Pop -> J-Rock -> Indie Rock -> Progressive Rock
That's all I can remember.


----------



## Noctowl (Feb 8, 2009)

Pop-Rock-Alternative

Pretty much, though my musical taste is very odd.


----------



## spaekle (Feb 8, 2009)

*As a kid: Country music*
My parents listened to it in the car, and it was all I knew.

*Age 10-12: Pop Radio*
I somehow obtained a radio, started listening to the station that all the other kids listened to, and decided this was much better than country music.

*Age 13-14: Linkin Park and Evanescence*
I thought listening to this made me deep and ANGSTY and awesome. 

*Age 14-15: Nightwish, Rammstein, other bands my friends liked and I thought they were more HARDCORE than Linkin Park and Evanescence*
I still enjoy some of this stuff on occasion.

*Age 16-now: Dance music, new wave, synthpop, some hard rock *
I start realizing that I much prefer music that I can get up and flail about stupidly to. :D This begins my love for Duran Duran and other bands that everyone else probably hates. And this is where I am now.


----------



## Fireworks (Feb 8, 2009)

started out with random songs from bands like Led Zeppelin, Dire Straits, Pink Floyd and The Beatles, and random classical pieces 

-> got introduced to bands such as Dream Theater, Sonata Arctica, Porcupine Tree 

-> got into metal more: Katatonia, Blind Guardian, Apocalyptica, Iron Maiden, Opeth, Dark Tranquillity, Wintersun, etc.

-> got into hard rock: Bon Jovi, Guns N' Roses, Aerosmith, Kiss, AC/DC to an extent, Deep Purple, etc. 

-> well, didn't listen to stuff from a particular genre at any given time in this phase but this lasted long and still lasts I guess,
it's a mixture of pop / alt rock / prog / industrial / post-rock / etc. bands: Rammstein, Nevermore, Explosions In The Sky, Symphony X, God Is An Astronaut, The Smashing Pumpkins, R.E.M, Depeche Mode, Blackfield, Muse, Pain, Radiohead, Pain Of Salvation, KMFDM, etc. (basically listened to all of these a lot when I got into them until I moved onto the next), and listened to huge amounts of Iron Maiden, Bon Jovi and Porcupine Tree as well

-> now, iono, I can't be bothered to get new musics and usually don't have time to listen to music anyway, but when I do, I listen to pretty much everything I've listed, since I still like nearly everything I used to listen to more at one point


----------



## Lady Grimdour (Feb 8, 2009)

Pop(Britney) - PopRock(Matchbox 20) - Alternative Rock(Simple Plan) - Hard Rock(Metallica, Bob Rock era) - *Heavy Metal(Motorhead) - Thrash metal(Testament) - Power metal(Iron Maiden) - Melodic Death metal (Dethklok)*


----------



## opaltiger (Feb 8, 2009)

Um, I've never considered myself to be "in" a particular genre. I like what I like, and it goes from classical to various flavours of metal to pop rock to psychedelic rock.


----------



## Tarvos (Feb 8, 2009)

I like shit. I went from soft to metal to somewhere in between. I've found new bands from different genres and overdosed on a few, but right now I don't like any particular genre the most; I pick the best from each and leave the rest.

**Supplied entries**
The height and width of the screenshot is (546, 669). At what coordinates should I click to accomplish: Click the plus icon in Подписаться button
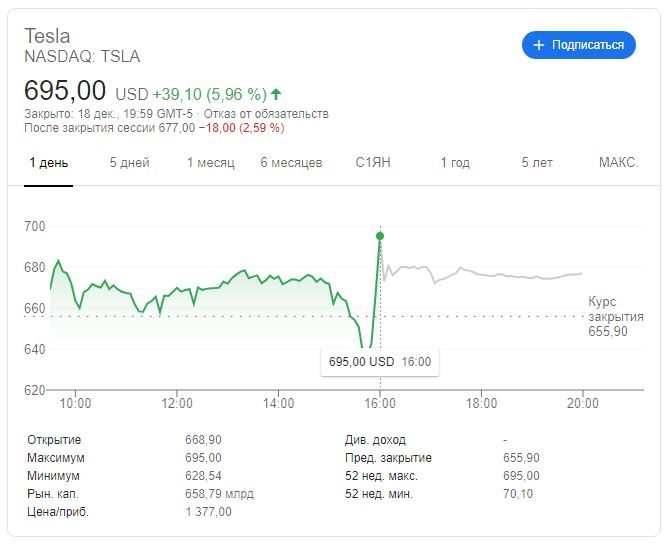(539, 45)
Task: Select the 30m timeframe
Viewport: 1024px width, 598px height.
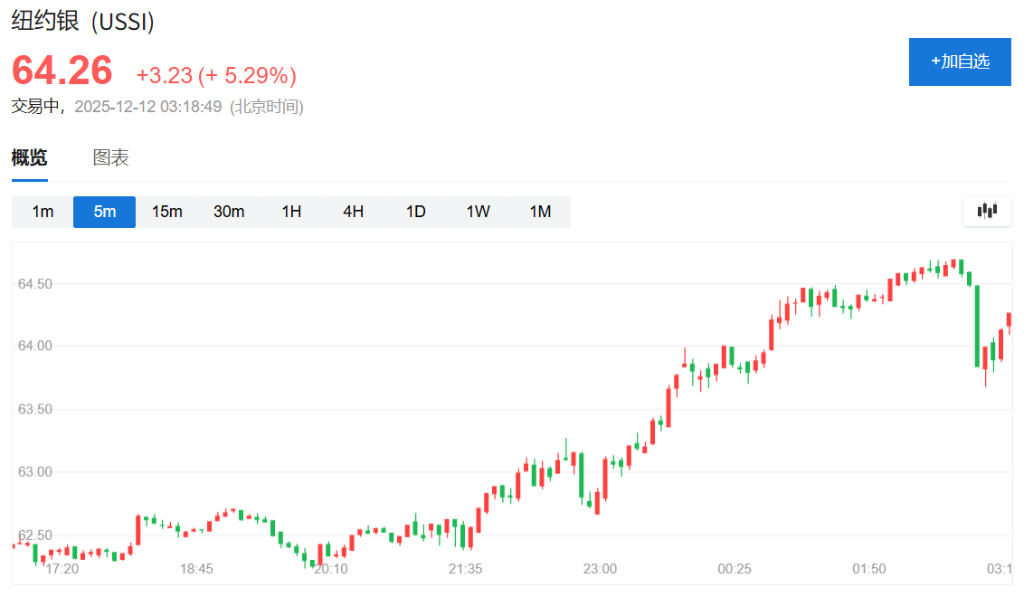Action: coord(228,211)
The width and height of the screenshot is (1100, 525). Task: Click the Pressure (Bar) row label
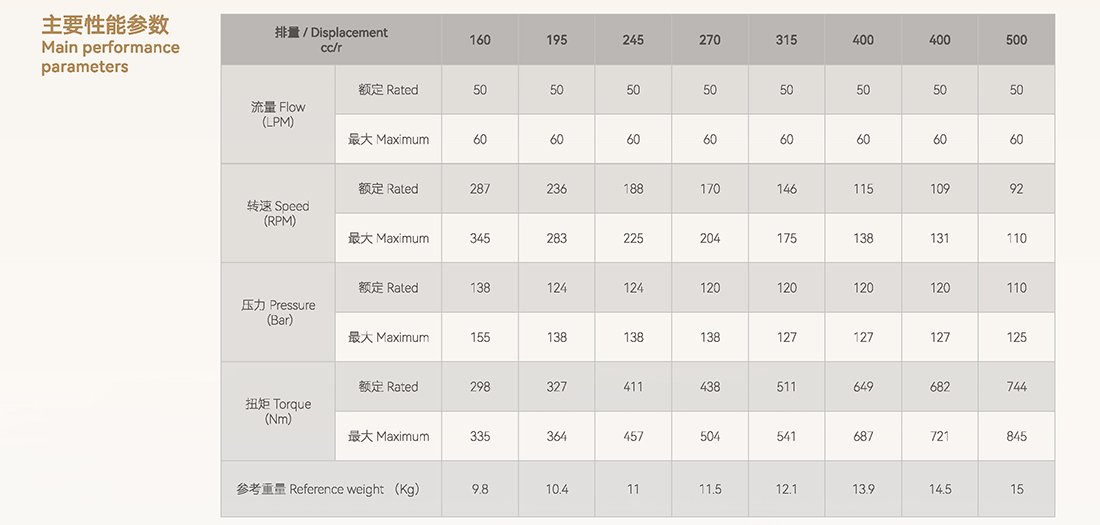[279, 312]
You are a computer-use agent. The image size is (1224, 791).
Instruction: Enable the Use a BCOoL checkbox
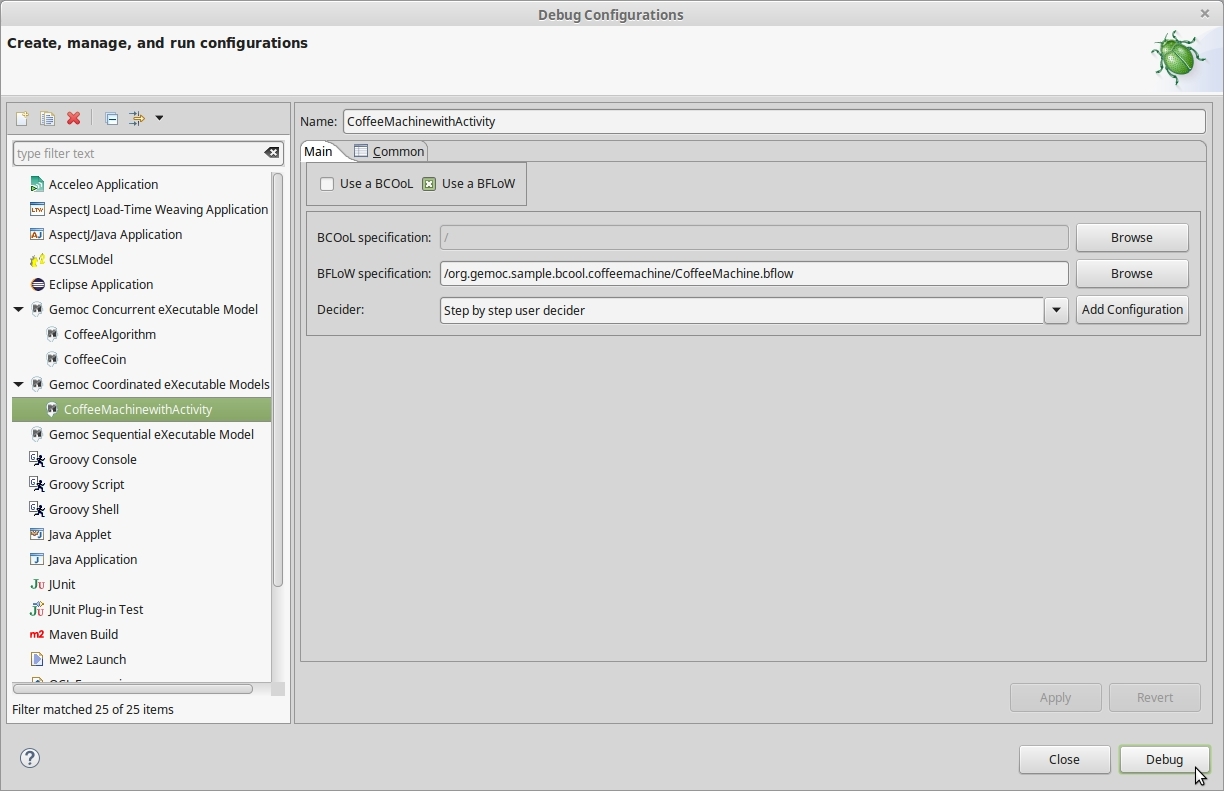tap(327, 184)
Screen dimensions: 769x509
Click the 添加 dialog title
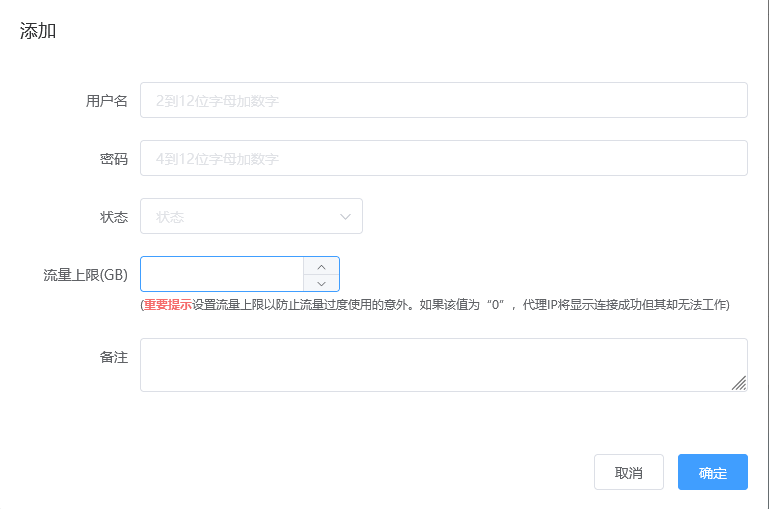[x=38, y=31]
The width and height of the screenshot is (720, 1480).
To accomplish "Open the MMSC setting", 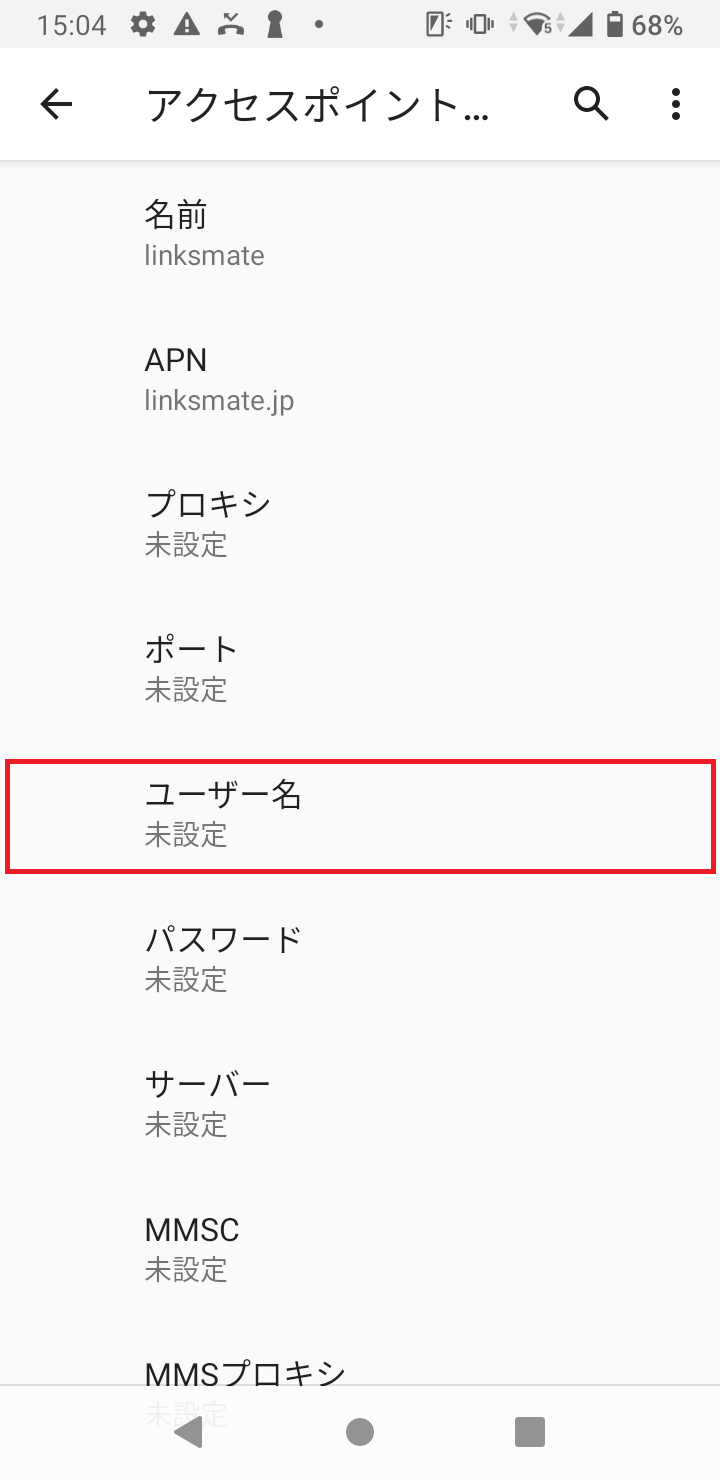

**Stated problem 1**
In the music thread, what kind of music did spaekle's parents play in the car?
**Stated problem 2**
Return the music thread word for word, everything from "## spaekle (Feb" down to "than country music.".

**Complete response 1**
Country music.

**Complete response 2**
## spaekle (Feb 8, 2009)

*As a kid: Country music*
My parents listened to it in the car, and it was all I knew.

*Age 10-12: Pop Radio*
I somehow obtained a radio, started listening to the station that all the other kids listened to, and decided this was much better than country music.